══ Quoted text ══
Posted by Curto on October 26, 2004 at 12:00 AM CST
Star Wars Tales #21, the first issue of the "new and improved" series revamp loses the "Infinities" classification and features 3 new stories set in continuity. Have doubts? Look no further than the first page, which conveniently explains just when each tale fits into the timeline, and also has a handy guide to the 5 different "Eras of Adventure" that stories can fall under. Right away you know you've got something different in your hands.

Much like previous issues, there is a humorous editorial page by new editor Jeremy Barlow and artist Lucas Marangon that brings a smile to your face and can help calm the nerves of those that fear change.
═══
→ **Tasks**
**a.** Repeat the passage from the Star Wars Tales review word for word, from "Posted by Curto" to "that fear change.".
**b.** According to the Star Wars Tales review, how many "Eras of Adventure" does the first page's guide cover?
══ Data block ══
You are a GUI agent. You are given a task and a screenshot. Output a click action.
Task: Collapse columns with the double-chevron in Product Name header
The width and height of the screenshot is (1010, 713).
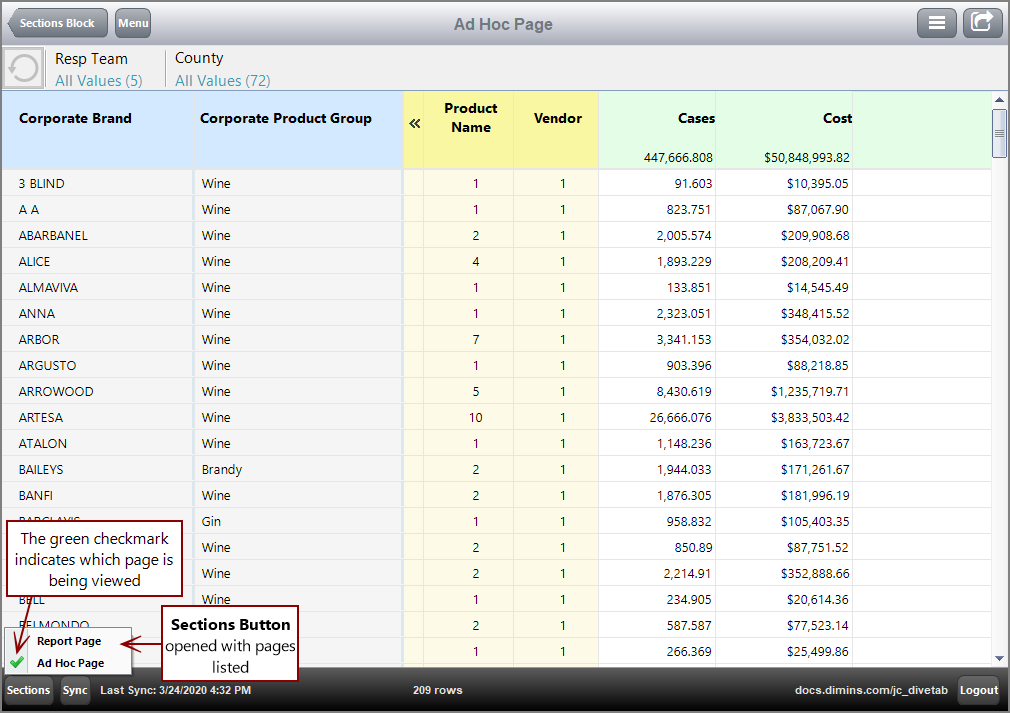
═══
→ **Responses**
**a.**
Posted by Curto on October 26, 2004 at 12:00 AM CST
Star Wars Tales #21, the first issue of the "new and improved" series revamp loses the "Infinities" classification and features 3 new stories set in continuity. Have doubts? Look no further than the first page, which conveniently explains just when each tale fits into the timeline, and also has a handy guide to the 5 different "Eras of Adventure" that stories can fall under. Right away you know you've got something different in your hands.

Much like previous issues, there is a humorous editorial page by new editor Jeremy Barlow and artist Lucas Marangon that brings a smile to your face and can help calm the nerves of those that fear change.

**b.** Five.